• **Required work**
From the quilt swap post below, copy the part starting with "Pat, who would" and going on through "it till May.", word for word.

• **Page extract**
You now probably think I’ve gone crazy in the head as I seem to have skipped January through April. The reality is a much sadder story.
Pat, who would originally have received her blocks in May was diagnosed with ovarian cancer prior to the start of the F2F swap. She still wanted to participate because it gave her a goal and something to look forward to. Unfortunately, her condition has recently deteriorated rather quickly and it is very likely that she will not make it till May.
When we found out it was quickly decided that the swap would be rearranged immediately. So last week everyone dropped whatever they were doing and quickly made up some blocks in tan and teal (the colour of the Ovarian cancer awareness ribbon) and shipped them off to Sue.
I made 5 blocks since Pat can no longer make her blocks and 36 blocks are needed to complete the quilt top. In a frantic sewing session I completed 3 and ¾ block in a single evening and completed the 4th and 5th the next morning. Pictures were taken in just minutes and the blocks were shoved into an envelope before I rushed off to work. Let’s just say it’s a good thing my job doesn’t require me to clock in at a specific time.
Sue will do the piecing and binding of the quilt top and the quilting will be done by her son who has a longarm business. Hopefully, Pat will receive her quilt in time to enjoy it for a little while. Eventually it will most likely be donated to the Ovarian Quilt Project where it will be auctioned to raise money to educate the public about the risk factors and symptoms of ovarian cancer. Since it takes some time for the blocks to reach Sue and the piecing and quilting will then take some more time, Kate already made a virtual quilt from all the pictures that we took of our blocks.
Because I’m a scientist and therefore like facts and numbers I looked up some information about ovarian cancer. In the Netherlands around 1200 women are diagnosed with ovarian cancer annually. Most women are diagnosed when they are 55-80 years old, but it can also affect much younger women. Especially women that carry mutations in the BRCA1 and BRCA2 genes have an increased risk of ovarian cancer and are advised to have their ovaries removed when they are 35-45 years old as a preventive measure. You may already have heard of BRCA1 and BRCA2 before because mutations in these genes also increase the risk of breast cancer.

• **Extracted records**
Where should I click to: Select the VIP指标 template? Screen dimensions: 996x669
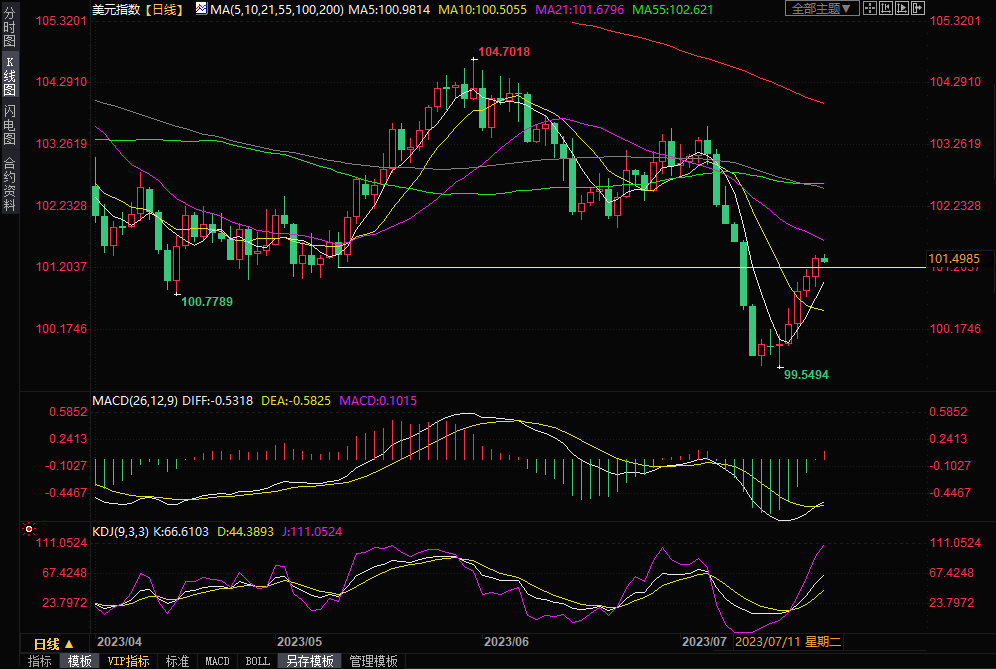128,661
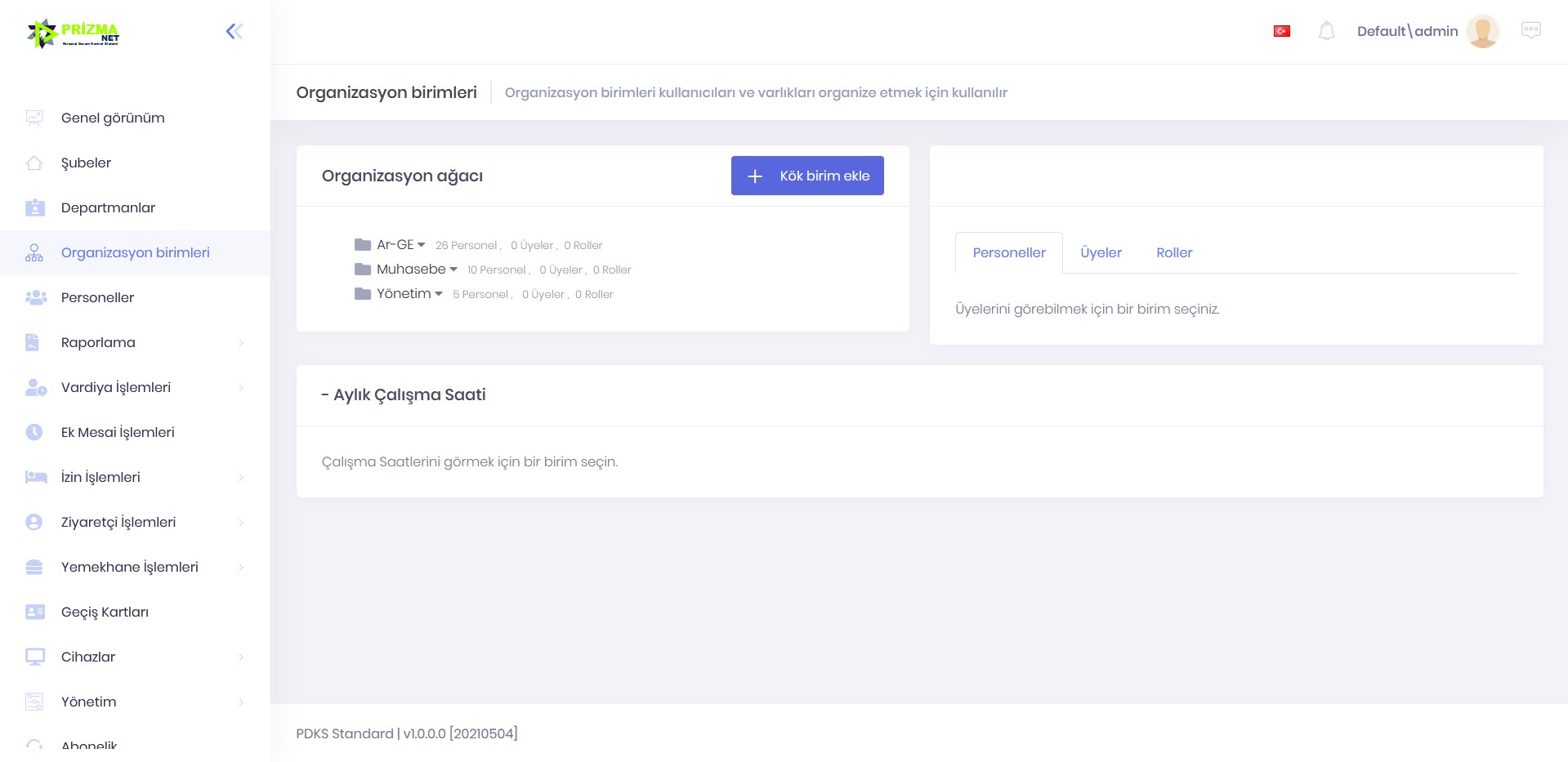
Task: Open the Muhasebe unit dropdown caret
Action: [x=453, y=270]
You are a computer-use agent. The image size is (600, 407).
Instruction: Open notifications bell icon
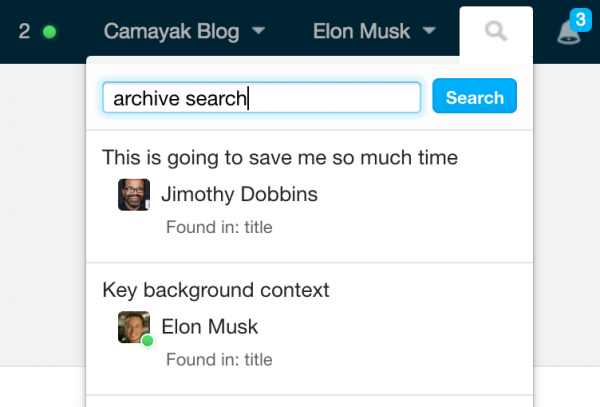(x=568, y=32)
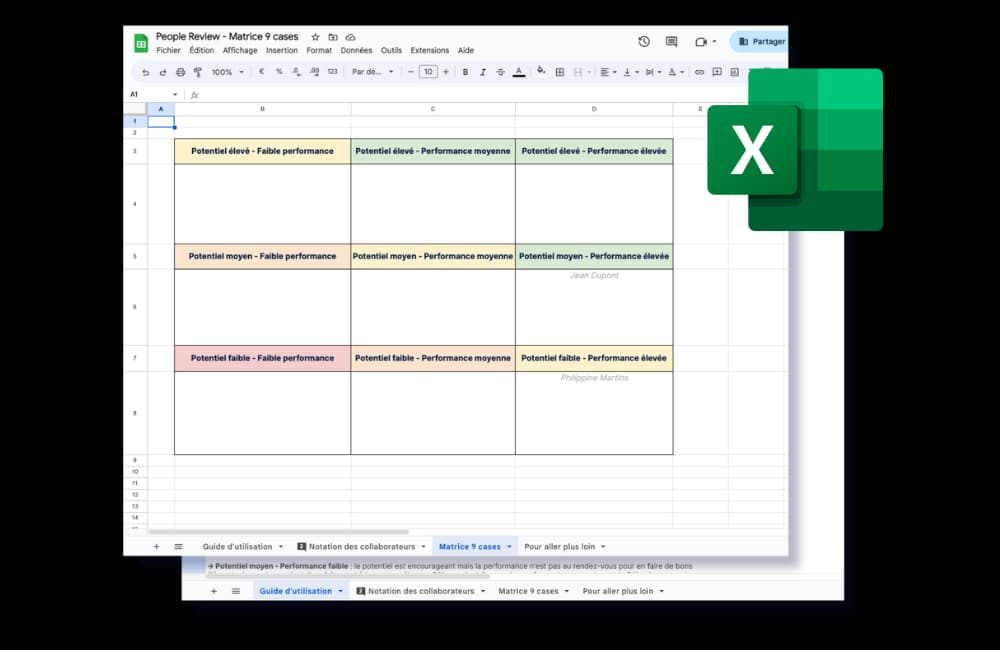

• **Your response**
Pat, who would originally have received her blocks in May was diagnosed with ovarian cancer prior to the start of the F2F swap. She still wanted to participate because it gave her a goal and something to look forward to. Unfortunately, her condition has recently deteriorated rather quickly and it is very likely that she will not make it till May.